▸ **Activity list**
a: In the exhibition text, reproduce the passage starting at "After reproduction: I" and ending at "smooth, cervine ghosts.", and replace "moustache" with "beard" throughout it.
b: Answer these questions using the exhibition text:
(i) What does "cache" mean in trapper slang?
(ii) Whose sculptures does the gallery temporarily conceal?
(iii) Who is seen down the street waving a trowel in his garden?
*** Opening of Text provided ***
Babe
16 November 2024
January 25, 2025
Soft Opening at Paul Soto

Cache is trapper slang for hiding place. This gallery temporarily conceals Nevine Mahmoud’s sculptures—slender beast parts and toys for human animals—all compressed by and into marble, metal, clay, and plastic. Driven together, they are a faunal amalgamate. They exist beyond or after reproduction. With assists—poles and shelves and armatures—these sculptures cling to the manic aftershock of quasi-biblical begats. In other words, maybe these animistic forms incessantly seek out their birth origins: Are you my real father? Is Nanny Mommy? Why is the dog my half-brother? Do I share DNA with this deer? Presently, the work is lodged at a juncture, somehow situated between the Psychoanalytic Turn and the Surrealist Turn.

After reproduction: I am reminded of the pristine, postmenopausal white couches of early 1980s Brentwood—snowy parts in pale interior light—where women in white pants might lounge. Their bodies never bled; someone else sheds blood elsewhere. Lo! Down the street—there’s Tom Selleck waving his trowel in his garden! It is hard to recognize him because he’s shaved his moustache! And where did the moustache go—into which trapper’s cache? Not Mahmoud’s! Her beast amalgamates—these half-abortive creatures—are smooth, cervine ghosts.
*** Close of Text provided ***
*** Opening of Data records ***
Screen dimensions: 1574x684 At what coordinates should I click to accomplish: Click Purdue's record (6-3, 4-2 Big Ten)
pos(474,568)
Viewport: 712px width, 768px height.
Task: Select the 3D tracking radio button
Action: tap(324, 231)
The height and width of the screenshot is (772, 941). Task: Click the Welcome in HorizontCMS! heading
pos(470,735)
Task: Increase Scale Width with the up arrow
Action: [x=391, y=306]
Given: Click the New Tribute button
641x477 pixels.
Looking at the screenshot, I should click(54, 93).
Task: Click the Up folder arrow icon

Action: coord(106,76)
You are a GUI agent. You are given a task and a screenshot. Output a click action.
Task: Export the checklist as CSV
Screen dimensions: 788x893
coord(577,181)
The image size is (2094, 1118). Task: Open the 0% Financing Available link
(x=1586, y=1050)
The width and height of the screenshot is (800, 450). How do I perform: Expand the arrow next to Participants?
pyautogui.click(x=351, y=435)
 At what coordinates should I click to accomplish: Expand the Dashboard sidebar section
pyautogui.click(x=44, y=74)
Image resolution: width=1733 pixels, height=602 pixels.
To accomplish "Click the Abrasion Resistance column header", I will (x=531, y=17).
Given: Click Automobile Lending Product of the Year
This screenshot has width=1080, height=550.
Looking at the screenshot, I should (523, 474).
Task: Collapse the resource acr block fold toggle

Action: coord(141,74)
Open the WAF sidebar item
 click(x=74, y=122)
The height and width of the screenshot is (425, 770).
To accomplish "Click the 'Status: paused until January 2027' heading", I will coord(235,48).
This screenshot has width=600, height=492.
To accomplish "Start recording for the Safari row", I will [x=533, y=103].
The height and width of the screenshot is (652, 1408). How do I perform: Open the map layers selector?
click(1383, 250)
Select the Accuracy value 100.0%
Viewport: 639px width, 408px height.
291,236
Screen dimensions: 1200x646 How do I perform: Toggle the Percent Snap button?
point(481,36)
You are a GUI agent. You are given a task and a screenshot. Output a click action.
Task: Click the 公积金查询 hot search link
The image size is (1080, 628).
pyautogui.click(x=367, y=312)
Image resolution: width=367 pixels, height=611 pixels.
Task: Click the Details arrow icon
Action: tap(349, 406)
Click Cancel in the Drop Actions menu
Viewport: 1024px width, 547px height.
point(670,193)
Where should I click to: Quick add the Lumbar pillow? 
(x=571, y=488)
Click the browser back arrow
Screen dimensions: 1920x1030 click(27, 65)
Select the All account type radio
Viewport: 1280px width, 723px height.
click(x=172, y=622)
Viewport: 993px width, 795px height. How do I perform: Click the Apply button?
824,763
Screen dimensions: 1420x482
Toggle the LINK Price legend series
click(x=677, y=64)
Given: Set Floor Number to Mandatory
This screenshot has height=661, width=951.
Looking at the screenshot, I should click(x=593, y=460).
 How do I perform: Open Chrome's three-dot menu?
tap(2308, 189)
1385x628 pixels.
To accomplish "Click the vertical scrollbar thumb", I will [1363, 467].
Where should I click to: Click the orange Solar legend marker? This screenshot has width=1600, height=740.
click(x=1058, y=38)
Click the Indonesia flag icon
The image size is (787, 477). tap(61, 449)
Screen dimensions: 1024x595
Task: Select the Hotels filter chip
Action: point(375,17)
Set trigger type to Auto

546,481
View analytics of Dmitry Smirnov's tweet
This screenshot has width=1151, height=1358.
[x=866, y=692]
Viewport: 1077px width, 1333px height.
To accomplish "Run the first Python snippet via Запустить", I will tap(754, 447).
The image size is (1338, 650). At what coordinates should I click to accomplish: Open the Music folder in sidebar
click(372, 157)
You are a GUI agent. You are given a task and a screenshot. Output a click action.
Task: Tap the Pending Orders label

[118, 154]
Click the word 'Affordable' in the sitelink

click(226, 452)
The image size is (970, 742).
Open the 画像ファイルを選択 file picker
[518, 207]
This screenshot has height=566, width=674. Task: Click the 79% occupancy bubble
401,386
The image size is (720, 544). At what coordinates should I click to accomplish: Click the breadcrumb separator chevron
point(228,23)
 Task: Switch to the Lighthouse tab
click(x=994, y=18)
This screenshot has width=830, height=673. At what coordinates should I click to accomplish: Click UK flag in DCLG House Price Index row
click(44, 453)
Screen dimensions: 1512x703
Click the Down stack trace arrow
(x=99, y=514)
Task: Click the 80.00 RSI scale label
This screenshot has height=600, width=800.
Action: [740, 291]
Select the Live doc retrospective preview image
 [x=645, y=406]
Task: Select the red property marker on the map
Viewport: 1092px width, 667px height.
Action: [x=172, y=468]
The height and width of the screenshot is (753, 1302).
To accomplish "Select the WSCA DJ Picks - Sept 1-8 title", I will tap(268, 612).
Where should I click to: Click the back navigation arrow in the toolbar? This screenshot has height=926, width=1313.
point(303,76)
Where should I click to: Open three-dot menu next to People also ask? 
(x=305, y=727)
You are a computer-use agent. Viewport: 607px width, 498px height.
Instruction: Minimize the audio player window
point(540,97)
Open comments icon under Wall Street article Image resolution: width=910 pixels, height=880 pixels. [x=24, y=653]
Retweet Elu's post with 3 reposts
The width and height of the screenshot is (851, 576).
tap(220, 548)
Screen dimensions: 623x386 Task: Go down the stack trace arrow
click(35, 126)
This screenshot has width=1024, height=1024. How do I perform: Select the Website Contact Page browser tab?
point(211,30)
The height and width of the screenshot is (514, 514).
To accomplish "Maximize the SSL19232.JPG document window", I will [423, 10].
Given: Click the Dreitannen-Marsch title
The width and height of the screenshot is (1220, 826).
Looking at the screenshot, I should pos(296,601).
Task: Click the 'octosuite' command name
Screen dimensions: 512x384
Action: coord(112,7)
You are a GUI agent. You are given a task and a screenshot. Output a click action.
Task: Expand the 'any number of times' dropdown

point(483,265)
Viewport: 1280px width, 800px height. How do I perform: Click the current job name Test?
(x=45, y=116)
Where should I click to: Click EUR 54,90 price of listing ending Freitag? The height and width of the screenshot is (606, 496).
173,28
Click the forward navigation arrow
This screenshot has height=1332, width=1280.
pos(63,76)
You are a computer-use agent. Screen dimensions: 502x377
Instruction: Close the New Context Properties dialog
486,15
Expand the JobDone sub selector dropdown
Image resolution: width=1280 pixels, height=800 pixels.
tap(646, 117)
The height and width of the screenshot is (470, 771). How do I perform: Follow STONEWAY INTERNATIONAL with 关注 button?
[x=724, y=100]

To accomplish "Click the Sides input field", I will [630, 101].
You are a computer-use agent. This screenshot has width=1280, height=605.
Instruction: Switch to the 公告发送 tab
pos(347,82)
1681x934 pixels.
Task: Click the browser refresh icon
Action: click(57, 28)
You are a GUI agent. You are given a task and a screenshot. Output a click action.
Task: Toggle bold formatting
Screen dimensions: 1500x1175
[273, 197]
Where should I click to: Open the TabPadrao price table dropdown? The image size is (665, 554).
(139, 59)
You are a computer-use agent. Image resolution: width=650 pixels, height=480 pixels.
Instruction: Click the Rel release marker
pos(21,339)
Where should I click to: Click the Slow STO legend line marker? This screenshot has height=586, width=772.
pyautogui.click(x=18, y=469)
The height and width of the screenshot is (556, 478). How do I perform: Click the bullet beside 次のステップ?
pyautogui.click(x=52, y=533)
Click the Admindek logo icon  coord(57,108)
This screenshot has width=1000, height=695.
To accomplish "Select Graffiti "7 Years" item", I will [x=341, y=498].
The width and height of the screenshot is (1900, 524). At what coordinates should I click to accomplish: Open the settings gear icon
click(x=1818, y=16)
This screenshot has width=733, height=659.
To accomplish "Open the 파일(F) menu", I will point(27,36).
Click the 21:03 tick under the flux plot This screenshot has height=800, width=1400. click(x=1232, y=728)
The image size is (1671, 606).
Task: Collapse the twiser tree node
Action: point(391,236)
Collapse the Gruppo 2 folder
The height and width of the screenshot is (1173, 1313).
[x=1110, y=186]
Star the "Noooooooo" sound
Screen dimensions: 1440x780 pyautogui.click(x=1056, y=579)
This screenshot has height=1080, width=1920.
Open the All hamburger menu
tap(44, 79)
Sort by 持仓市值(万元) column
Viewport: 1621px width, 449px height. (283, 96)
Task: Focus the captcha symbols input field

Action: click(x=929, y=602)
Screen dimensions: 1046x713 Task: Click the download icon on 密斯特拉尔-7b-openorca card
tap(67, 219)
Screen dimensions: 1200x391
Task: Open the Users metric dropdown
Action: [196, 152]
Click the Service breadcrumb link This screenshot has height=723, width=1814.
*** Close of Data records ***
▸ **Responses to the exercise**
a:
After reproduction: I am reminded of the pristine, postmenopausal white couches of early 1980s Brentwood—snowy parts in pale interior light—where women in white pants might lounge. Their bodies never bled; someone else sheds blood elsewhere. Lo! Down the street—there’s Tom Selleck waving his trowel in his garden! It is hard to recognize him because he’s shaved his beard! And where did the beard go—into which trapper’s cache? Not Mahmoud’s! Her beast amalgamates—these half-abortive creatures—are smooth, cervine ghosts.

b:
(i) A hiding place.
(ii) Nevine Mahmoud's.
(iii) Tom Selleck.